Thank God we have Mann's sweet humor to keep us rooted when we talk about bodies and the gym.
Although he does not define himself as queer in any way (as far as I can tell), African-American Ross Gay deals with the same material. But also raises the bar, offering an unforced transcendent moment in his sonnet "Poem Beginning with a Line Overheard at the Gym" from his book "Against Which."
In its entirety, here's the poem:
I'd drive a thousand miles to suck the dick
of the man who fucked her once. If you're like
me, the pristine lilt of iambic verse will halt
your dumb work on the bench press. You also love
the hyperbolic rattling of logic's cage.
Mostly, you love the way the loins fuel
the tongue's conjure. But what grand sadness dragged
in misplaced desire; as though from another's memory
of smoke we might glean some end
of ache. Truth be told, ache's shop is long
set up. Is birth's phantom. Let's, instead admire
the tether. Its
wrangle with the loamy earth for the body,
If you want to make a great poem, any subject matter has potential pitfalls, especially if it's as potentially insignificant as going to the gym. Not only does Gay dare to use that content, but he also invokes a good amount of the words you'd expect: desire, memory, body, ache, love, work, bench press. Through line breaks, syntax, connotative meaning, his sonnet transforms these cliches into something special.
With the initial stanza, I was a bit nervous: I didn't want Gay to explicitly (or implicitly state) that as a poet, he transcends his body, that his poetics keeps him away from the solipsism of working out. Scansion can never eclipse exercise routine.
"Dumb" body work is ritual work for the soul. In fact, maybe I'd even go a step further. Maintaining the body is an intelligence, not any less (maybe more) important than writing poems. But Gay quickly rebounds from a questionable start.
His rhythm is unobtrusive, subtle. As when he admits the lyric "you" and I "love fuels the tongue's conjure."
And then he does something truly neat. As opposed to a lot of poets who would, without any reservation, emphasize the pathos of desire, he offers a corrective through imperative. (Most poets don't have the conviction to tell us how to live, and isn't that one of the why we ultimately read? Think Virgil's Eclogues. Think Horace's Ars Poetica)
Gay instructs: "admire the tether." Tether: What keeps desire's flux controllable.
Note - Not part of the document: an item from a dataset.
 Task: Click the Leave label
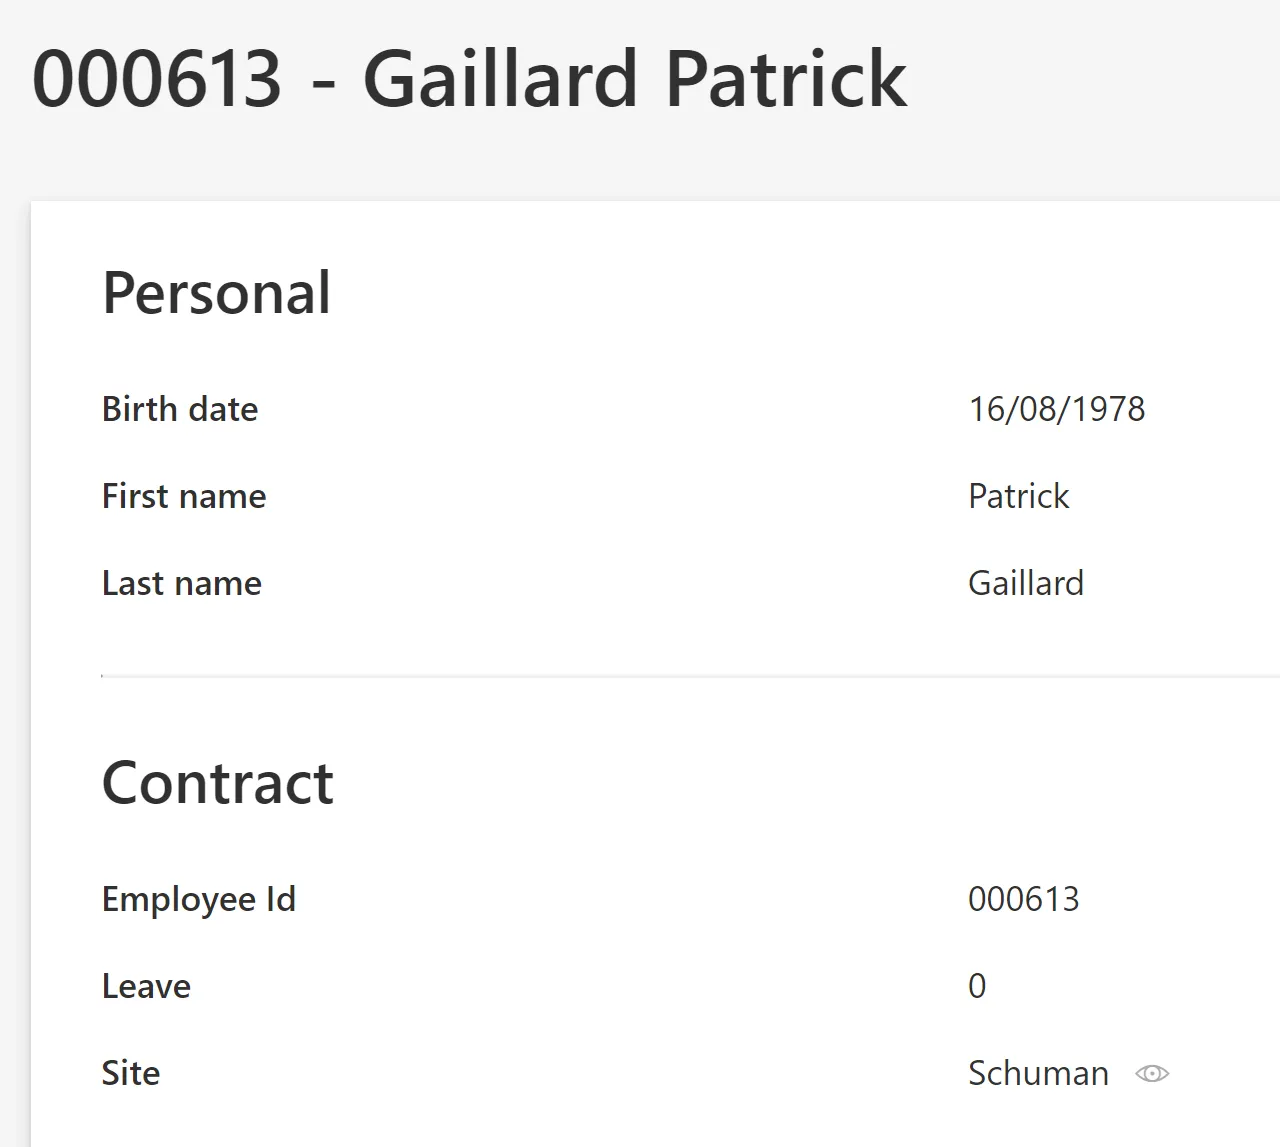pyautogui.click(x=146, y=985)
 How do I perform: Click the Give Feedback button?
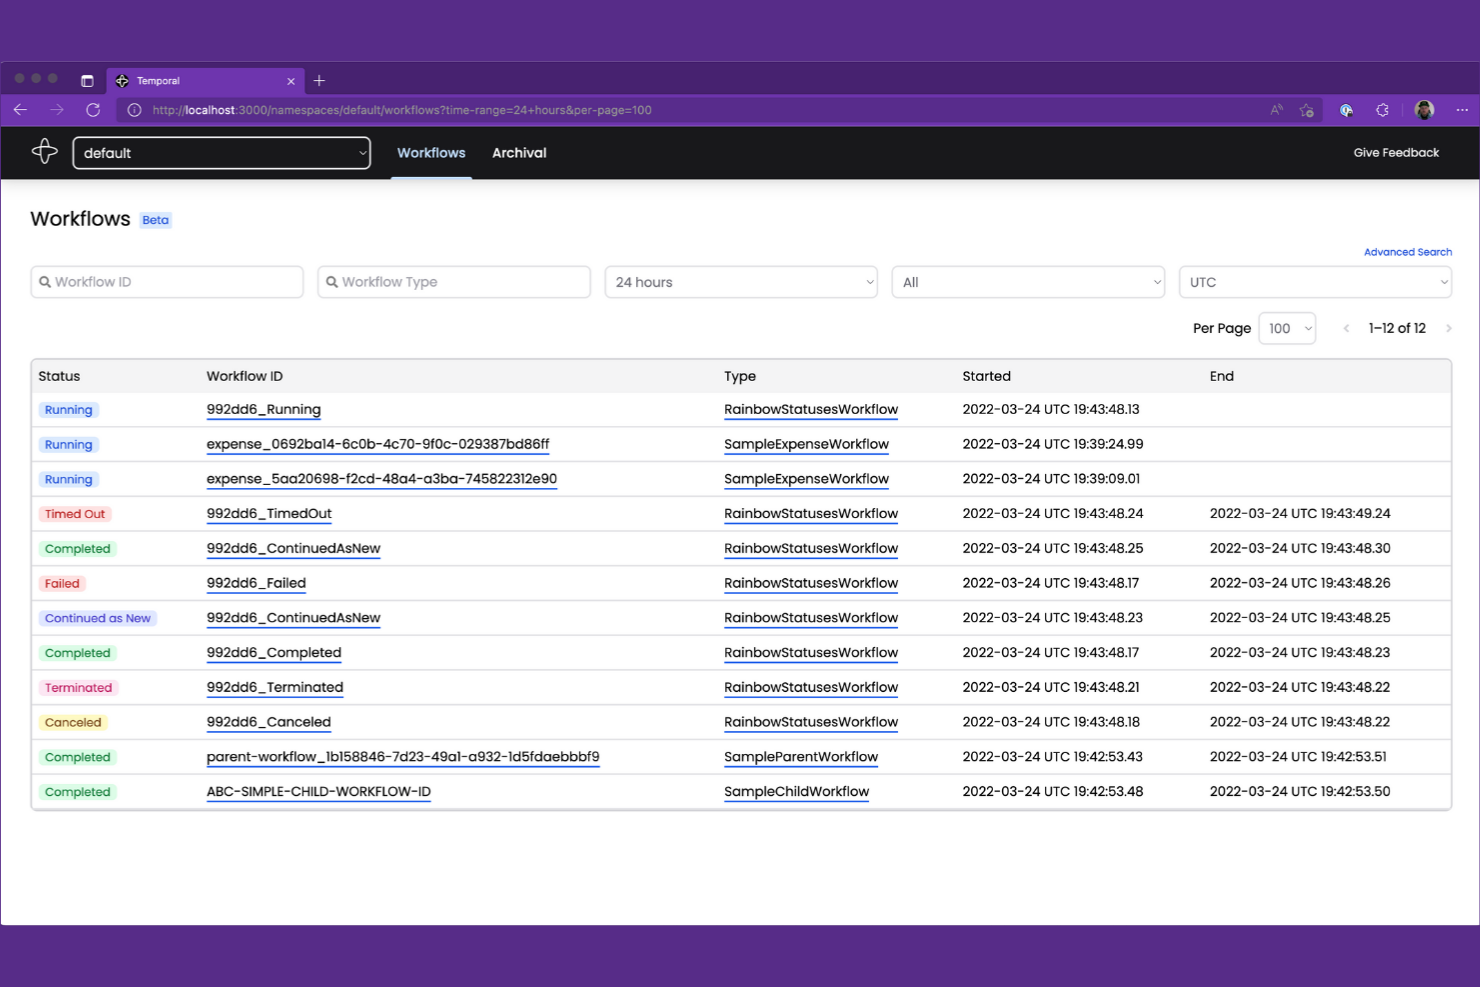tap(1396, 152)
What often centers us. As long it's firmly grounded, like the device of the same name that holds a volleyball. And doesn't the role of a tether help "fuel" our bodies, encouraging us to work out. And through that workout, we are given our bodies back, even stronger, even of more value, the ultimate "keepsake."
Gay, an expert in infusing his words with double meanings, only falters once. I'm not sure how "smoke" relates to the conceit of the gym, working out. Otherwise, through his word choice, he creates the most impressively tight work out poem.